Thursday, 18 August 2011

Gotcha!

I've just harvested my first few oca seeds. That's why I'm all smiles.


The pods from which these seeds were collected lay hidden in the lush foliage the plants have been producing recently. I noticed them while I was bagging up some other pods.  As I've mentioned before, oca pods are small, unremarkable in appearance and restrained in colour. It's easy to overlook them. That said, they do pack a Lilliputian punch - on several occasions I've been pelted with miniscule buck shot as a pod explodes close to my face.  It doesn't hurt, but can cause a momentary loss of concentration - not what you need when you're trying to retain your balance and insert some awkwardly aligned pods into a tiny little envelope.

Unripe pods tend to hang pendulously; as they approach maturity they raise their heads and finally disgorge their cargo courtesy of slingshot arils that catapult the seeds up and out.  Even if your oca plants aren't setting any pods, you can witness a similar effect with the common weed Oxalis corniculata. It uses the self same explosive dispersal mechanism.  What this means of course, is that seed harvest is a fiddly, not to say tedious, process, punctuated by moments of high drama and relies on due diligence on the part of the gardener; with oca pods, timing is everything. I think of it as a cross between plant breeding and bomb disposal.  Anyway, I grabbed the pods from which these seeds were about to escape and stuffed them into an envelope; within a few minutes they were out.

And here's something you don't see very often: a volunteer oca seedling flowering amongst those rocoto chillies I mentioned in my last post. With a bit of luck (and some obliging bumble bees) it should be possible to get some of these to complete the oca lifecycle, seed to seed, with zero effort on my part. Now that's the kind of plant breeding that really appeals to me.

Monday, 1 August 2011

Budzaburstin

Flower buds, I mean - oca flower buds.

The unsummery weather we've had until fairly recently, with heavy rain and strong winds, doesn't seem to have fazed the ocas at all.  They're keen to give their all in the Reproduction Sweepstake. I'll just have to follow on behind as per usual, with little envelopes to collect the output of the random oca generator.
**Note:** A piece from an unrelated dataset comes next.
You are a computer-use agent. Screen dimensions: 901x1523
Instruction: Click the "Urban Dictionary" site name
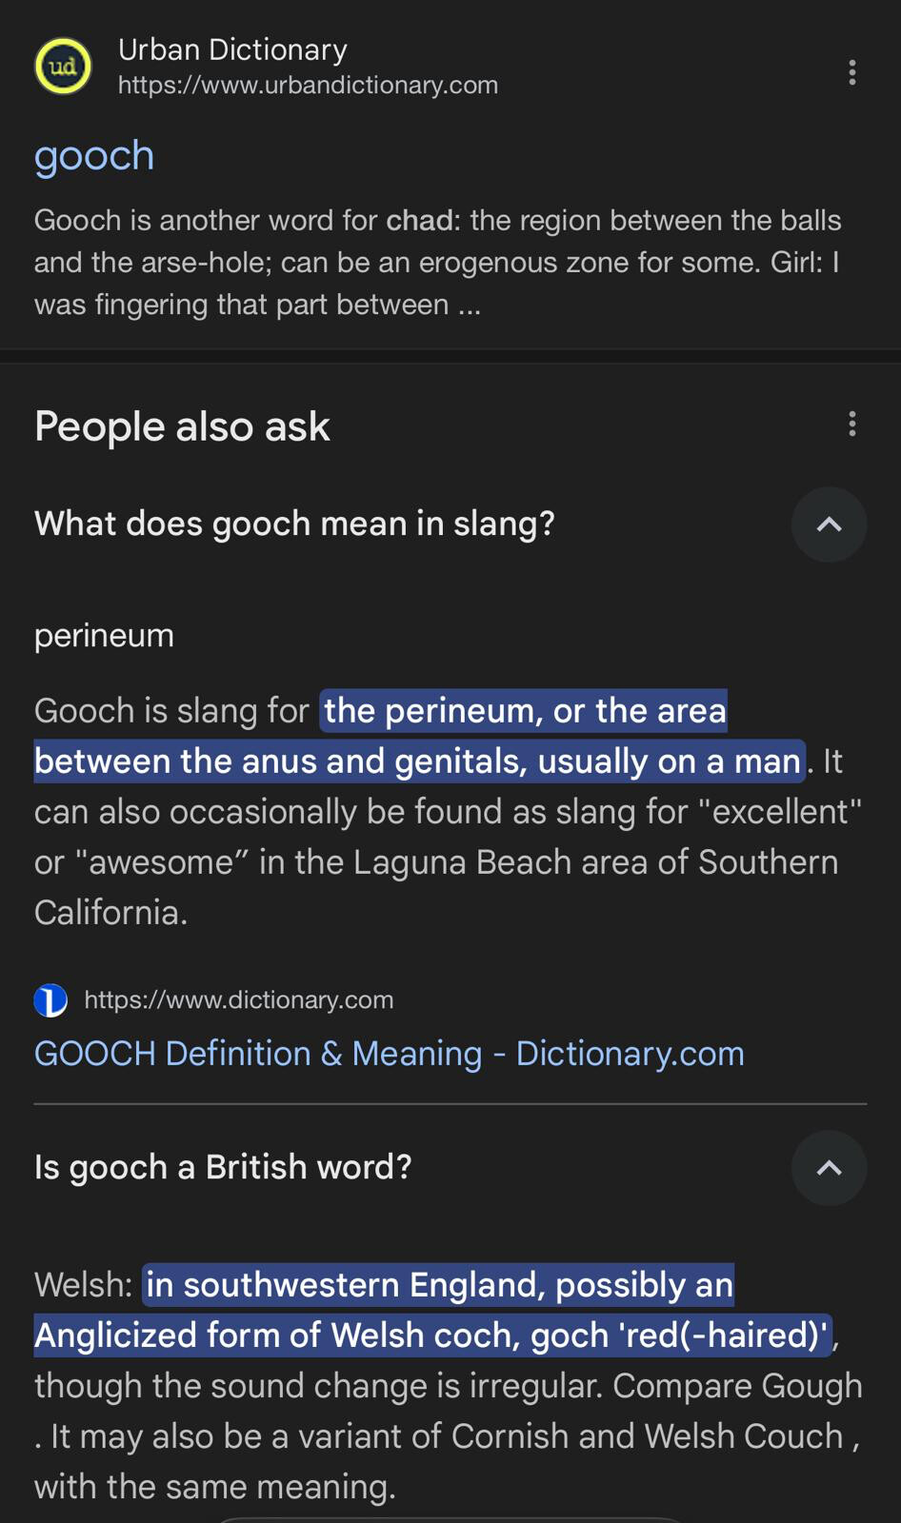[x=232, y=49]
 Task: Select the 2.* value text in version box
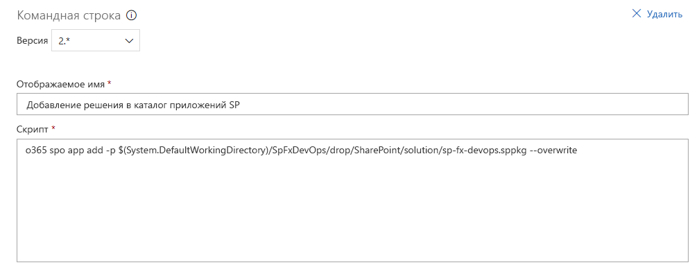(65, 41)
Flowers have been appearing sporadically for a couple of weeks, but it looks like the high season is now upon us. I can see plenty of my 100+ plants with plenty of flowers. Let the riotous season of cross pollination commence.

One concern I have is the relative scarcity of bumble bees so far this season. I'm pretty sure that Oca Acres was fairly ringing to their buzzing last year. This year is different: hardly any were to be seen until the last couple of weeks.  I don't think I even glimpsed a single honeybee until a few days ago, which is highly unusual. Apart from my obvious worries about the decline of well-loved insects, I don't really want to go back to the dark (daft?) days of hand pollination if I can avoid it. The bees and hoverflies seemed to do a much better job than me without the general tetchiness and backache I experienced when transferring pollen.

I notice that one of my self-sown seedlings is now in flower. This isn't Prima, but the second plant to appear, henceforth to be known as Compay Segundo.  If this and other similar seedlings flower and set seed, the whole oca lifecycle will have been achieved alfresco - another step in the long road to acclimatising the plant to our conditions.

And here's a sight you don't see very often: volunteer seedling ocas appearing as the understory amongst some rocoto chillies (Capsicum pubescens).  If this sort of polyculture cropping appeals to you, head to the Growing Oca blog, where Ian seems to have perfected the art of oca associations in the vegetable bed. In the meantime, I'll keep plugging away at finding a day- neutral, heavy yielding, tasty and ravishingly beautiful oca.  Wish me luck and never mind that it's started raining again.